[Start of Attachment]

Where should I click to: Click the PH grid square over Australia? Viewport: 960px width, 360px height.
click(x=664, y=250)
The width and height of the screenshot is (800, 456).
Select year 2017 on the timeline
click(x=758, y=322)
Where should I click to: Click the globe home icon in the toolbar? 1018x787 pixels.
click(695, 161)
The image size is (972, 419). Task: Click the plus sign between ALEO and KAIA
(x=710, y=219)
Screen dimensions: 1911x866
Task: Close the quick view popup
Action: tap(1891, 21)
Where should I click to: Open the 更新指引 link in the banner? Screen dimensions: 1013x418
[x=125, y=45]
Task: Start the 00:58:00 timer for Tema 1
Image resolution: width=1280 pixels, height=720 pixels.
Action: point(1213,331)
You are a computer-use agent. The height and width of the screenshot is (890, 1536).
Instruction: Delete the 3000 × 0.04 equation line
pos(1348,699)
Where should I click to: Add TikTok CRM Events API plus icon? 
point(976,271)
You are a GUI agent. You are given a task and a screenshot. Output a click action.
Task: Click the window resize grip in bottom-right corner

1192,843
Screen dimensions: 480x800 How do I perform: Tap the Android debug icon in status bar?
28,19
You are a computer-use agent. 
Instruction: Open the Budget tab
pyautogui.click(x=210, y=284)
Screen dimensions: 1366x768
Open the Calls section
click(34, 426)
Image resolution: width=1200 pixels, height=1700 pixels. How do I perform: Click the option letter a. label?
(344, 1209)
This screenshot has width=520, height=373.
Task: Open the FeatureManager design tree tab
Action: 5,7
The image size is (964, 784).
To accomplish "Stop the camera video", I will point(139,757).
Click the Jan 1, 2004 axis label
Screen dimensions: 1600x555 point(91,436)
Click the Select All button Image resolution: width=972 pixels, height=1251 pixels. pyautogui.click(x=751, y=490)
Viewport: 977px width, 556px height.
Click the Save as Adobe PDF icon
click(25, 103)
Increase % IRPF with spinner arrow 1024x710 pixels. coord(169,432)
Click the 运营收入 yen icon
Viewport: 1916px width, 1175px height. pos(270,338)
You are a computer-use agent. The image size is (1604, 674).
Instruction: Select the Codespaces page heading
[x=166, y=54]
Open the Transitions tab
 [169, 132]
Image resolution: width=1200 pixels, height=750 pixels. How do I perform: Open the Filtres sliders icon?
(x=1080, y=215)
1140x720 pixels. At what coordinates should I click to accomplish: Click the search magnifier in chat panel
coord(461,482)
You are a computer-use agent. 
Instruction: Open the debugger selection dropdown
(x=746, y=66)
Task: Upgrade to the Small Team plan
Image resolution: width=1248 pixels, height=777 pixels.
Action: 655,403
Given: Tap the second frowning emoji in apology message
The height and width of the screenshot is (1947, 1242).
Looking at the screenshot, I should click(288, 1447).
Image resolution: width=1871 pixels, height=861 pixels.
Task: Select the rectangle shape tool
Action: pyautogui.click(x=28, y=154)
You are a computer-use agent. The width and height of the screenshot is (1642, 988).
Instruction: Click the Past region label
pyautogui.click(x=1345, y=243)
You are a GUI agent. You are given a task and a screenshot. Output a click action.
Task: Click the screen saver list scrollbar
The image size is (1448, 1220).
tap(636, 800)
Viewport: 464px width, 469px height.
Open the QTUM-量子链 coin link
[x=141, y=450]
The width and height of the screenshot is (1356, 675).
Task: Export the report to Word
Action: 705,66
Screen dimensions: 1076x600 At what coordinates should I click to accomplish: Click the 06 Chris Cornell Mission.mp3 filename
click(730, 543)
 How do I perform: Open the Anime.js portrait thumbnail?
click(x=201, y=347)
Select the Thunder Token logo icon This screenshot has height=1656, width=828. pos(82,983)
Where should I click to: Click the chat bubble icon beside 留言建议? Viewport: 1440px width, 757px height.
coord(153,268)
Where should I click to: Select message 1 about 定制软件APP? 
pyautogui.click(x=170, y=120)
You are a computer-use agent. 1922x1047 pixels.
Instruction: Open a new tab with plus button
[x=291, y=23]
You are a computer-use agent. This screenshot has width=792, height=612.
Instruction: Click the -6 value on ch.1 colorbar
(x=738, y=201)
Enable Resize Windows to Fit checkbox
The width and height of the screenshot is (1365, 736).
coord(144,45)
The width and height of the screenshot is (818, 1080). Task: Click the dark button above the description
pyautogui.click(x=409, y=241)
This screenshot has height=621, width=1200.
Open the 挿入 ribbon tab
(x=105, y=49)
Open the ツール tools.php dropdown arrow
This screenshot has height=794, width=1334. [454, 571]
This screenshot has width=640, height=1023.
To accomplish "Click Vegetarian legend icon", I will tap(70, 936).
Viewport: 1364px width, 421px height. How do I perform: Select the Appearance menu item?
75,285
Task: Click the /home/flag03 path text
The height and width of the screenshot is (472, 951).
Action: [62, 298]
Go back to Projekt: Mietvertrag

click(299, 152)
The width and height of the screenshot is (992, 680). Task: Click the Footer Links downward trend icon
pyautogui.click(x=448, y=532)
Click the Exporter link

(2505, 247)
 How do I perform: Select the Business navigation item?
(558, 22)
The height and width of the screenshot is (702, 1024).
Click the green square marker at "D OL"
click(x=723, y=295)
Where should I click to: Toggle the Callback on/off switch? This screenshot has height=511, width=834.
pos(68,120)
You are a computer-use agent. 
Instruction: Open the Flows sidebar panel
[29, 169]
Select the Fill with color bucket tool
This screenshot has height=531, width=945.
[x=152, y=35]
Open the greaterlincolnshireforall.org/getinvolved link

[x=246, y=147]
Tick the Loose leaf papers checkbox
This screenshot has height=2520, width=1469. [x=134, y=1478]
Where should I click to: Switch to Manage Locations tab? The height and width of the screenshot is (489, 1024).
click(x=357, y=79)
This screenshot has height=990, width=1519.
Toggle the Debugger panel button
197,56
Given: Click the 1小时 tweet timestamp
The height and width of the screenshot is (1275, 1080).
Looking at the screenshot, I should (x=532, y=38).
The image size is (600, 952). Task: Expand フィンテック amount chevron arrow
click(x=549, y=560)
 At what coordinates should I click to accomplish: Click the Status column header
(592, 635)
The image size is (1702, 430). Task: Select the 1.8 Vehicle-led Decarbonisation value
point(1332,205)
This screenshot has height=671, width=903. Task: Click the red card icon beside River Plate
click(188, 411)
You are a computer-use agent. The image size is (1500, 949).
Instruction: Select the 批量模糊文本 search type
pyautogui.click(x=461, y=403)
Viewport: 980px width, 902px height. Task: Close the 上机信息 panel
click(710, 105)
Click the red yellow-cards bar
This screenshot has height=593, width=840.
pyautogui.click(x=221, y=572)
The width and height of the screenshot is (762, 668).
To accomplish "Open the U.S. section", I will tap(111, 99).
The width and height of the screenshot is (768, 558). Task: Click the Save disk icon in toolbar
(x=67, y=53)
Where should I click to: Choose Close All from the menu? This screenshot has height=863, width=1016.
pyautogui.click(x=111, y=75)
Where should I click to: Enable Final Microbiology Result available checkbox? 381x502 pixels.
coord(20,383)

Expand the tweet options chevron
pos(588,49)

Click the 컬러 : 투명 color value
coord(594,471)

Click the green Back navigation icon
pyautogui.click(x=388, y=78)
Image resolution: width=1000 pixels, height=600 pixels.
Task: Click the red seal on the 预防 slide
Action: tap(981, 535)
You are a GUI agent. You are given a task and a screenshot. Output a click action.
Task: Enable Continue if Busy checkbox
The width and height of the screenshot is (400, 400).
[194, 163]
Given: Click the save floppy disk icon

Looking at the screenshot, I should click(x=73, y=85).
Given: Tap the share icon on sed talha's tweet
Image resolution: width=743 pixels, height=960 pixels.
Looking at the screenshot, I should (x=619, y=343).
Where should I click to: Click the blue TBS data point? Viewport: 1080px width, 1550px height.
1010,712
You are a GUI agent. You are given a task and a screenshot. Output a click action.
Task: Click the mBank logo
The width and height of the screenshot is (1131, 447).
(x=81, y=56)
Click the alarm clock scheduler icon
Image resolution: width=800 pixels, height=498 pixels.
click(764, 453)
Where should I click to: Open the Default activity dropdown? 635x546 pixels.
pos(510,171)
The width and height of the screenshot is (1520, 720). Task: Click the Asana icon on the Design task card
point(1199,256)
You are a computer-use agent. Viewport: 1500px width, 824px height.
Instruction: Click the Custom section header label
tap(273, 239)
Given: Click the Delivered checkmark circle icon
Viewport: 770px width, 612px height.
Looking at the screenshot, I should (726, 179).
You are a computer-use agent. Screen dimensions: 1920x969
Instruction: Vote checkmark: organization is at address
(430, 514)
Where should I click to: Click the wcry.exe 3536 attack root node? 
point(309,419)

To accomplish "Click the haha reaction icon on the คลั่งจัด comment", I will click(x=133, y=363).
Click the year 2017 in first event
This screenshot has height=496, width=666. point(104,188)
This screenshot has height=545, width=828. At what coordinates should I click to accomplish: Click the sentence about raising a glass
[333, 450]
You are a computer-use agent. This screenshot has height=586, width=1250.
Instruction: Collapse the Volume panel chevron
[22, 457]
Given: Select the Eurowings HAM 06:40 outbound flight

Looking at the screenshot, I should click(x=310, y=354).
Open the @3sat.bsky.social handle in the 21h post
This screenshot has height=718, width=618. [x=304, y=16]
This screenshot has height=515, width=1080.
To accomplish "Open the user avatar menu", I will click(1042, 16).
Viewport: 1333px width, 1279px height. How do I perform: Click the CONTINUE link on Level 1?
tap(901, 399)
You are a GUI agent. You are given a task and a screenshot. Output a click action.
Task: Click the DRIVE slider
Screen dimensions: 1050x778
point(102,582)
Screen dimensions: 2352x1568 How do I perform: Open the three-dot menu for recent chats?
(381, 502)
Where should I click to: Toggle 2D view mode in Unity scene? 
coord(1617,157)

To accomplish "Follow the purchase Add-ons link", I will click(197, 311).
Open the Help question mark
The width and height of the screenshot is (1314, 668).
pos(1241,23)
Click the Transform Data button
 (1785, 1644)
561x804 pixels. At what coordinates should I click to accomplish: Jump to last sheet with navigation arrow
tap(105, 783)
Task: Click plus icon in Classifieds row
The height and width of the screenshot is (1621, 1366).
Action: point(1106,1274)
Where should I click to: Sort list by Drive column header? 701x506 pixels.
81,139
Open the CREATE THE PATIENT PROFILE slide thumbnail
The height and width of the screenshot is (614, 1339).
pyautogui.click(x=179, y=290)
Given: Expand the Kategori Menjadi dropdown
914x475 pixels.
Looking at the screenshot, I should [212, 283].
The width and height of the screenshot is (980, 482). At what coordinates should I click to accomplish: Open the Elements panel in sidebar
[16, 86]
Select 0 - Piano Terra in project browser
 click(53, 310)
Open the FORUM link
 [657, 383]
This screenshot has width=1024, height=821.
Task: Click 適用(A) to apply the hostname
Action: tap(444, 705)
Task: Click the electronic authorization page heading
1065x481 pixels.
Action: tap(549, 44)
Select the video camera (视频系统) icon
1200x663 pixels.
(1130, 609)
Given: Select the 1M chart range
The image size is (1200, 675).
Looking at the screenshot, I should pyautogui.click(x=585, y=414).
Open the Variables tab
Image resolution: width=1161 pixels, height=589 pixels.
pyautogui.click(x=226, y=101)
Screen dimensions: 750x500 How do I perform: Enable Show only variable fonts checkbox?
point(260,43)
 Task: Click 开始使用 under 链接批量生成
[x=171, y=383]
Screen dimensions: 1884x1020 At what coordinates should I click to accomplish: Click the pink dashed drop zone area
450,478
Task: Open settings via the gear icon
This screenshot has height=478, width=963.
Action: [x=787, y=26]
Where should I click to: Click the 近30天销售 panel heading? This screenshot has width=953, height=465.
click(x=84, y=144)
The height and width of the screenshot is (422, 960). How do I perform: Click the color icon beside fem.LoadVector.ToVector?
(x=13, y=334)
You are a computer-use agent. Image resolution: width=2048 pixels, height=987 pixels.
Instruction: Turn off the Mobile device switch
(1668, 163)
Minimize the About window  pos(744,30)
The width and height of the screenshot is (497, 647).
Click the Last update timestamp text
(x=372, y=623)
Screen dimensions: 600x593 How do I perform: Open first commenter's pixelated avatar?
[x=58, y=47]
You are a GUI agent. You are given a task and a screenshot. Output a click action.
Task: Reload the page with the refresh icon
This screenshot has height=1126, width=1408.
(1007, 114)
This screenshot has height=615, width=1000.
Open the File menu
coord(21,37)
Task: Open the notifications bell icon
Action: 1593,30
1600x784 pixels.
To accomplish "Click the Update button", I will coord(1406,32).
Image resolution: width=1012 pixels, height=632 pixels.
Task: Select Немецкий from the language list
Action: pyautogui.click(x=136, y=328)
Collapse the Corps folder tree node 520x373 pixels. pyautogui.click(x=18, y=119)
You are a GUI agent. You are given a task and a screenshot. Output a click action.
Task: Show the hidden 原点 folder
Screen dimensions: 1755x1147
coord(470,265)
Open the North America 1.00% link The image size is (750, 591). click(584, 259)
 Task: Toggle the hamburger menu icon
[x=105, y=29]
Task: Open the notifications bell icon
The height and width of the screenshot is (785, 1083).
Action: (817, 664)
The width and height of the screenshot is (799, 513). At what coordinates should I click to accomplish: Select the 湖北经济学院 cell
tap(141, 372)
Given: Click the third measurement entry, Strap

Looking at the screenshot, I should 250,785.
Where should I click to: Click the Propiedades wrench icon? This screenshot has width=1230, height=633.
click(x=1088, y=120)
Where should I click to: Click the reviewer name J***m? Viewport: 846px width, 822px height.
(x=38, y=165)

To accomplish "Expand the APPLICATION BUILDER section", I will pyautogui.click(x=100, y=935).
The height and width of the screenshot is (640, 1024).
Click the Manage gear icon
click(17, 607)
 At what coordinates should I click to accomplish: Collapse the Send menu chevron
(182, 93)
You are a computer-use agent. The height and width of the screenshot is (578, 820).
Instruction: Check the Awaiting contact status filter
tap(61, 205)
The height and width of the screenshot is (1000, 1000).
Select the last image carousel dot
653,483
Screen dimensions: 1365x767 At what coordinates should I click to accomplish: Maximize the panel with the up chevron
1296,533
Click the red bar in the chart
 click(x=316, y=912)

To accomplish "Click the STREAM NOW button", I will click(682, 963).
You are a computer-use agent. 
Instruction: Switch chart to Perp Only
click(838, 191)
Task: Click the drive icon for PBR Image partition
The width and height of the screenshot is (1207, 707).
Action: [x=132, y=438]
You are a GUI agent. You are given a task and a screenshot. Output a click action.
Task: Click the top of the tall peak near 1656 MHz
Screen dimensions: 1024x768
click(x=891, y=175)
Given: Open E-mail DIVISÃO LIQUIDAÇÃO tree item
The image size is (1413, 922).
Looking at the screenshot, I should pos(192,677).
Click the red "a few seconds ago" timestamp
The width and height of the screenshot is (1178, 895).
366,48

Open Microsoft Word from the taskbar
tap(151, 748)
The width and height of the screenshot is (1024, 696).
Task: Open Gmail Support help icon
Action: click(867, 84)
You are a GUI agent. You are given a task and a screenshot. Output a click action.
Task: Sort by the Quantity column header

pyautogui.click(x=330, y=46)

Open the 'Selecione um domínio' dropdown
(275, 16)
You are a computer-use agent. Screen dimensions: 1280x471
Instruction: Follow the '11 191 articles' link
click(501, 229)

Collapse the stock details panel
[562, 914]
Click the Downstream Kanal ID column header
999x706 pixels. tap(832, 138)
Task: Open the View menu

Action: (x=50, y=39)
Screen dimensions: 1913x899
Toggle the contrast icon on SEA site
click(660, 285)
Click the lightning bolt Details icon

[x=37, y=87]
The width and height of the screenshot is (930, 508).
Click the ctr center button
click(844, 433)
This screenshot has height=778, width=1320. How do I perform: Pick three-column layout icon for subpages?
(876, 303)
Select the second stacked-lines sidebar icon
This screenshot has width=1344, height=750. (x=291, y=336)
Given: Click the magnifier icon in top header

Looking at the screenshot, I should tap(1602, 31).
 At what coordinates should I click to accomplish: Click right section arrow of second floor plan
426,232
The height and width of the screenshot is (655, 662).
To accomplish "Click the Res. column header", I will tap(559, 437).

[End of Attachment]

> [Task prompt]: Set down, from the entries above, exactly the lines from the one with "561x804 pixels. At" up to and including the one with "Task: Open settings via the gear icon", and no other lines.

> [Written solution]:
561x804 pixels. At what coordinates should I click to accomplish: Jump to last sheet with navigation arrow
tap(105, 783)
Task: Click plus icon in Classifieds row
The height and width of the screenshot is (1621, 1366).
Action: point(1106,1274)
Where should I click to: Sort list by Drive column header? 701x506 pixels.
81,139
Open the CREATE THE PATIENT PROFILE slide thumbnail
The height and width of the screenshot is (614, 1339).
pyautogui.click(x=179, y=290)
Given: Expand the Kategori Menjadi dropdown
914x475 pixels.
Looking at the screenshot, I should [212, 283].
The width and height of the screenshot is (980, 482). At what coordinates should I click to accomplish: Open the Elements panel in sidebar
[16, 86]
Select 0 - Piano Terra in project browser
 click(53, 310)
Open the FORUM link
 [657, 383]
This screenshot has width=1024, height=821.
Task: Click 適用(A) to apply the hostname
Action: tap(444, 705)
Task: Click the electronic authorization page heading
1065x481 pixels.
Action: tap(549, 44)
Select the video camera (视频系统) icon
1200x663 pixels.
(1130, 609)
Given: Select the 1M chart range
The image size is (1200, 675).
Looking at the screenshot, I should pyautogui.click(x=585, y=414).
Open the Variables tab
Image resolution: width=1161 pixels, height=589 pixels.
pyautogui.click(x=226, y=101)
Screen dimensions: 750x500 How do I perform: Enable Show only variable fonts checkbox?
point(260,43)
 Task: Click 开始使用 under 链接批量生成
[x=171, y=383]
Screen dimensions: 1884x1020 At what coordinates should I click to accomplish: Click the pink dashed drop zone area
450,478
Task: Open settings via the gear icon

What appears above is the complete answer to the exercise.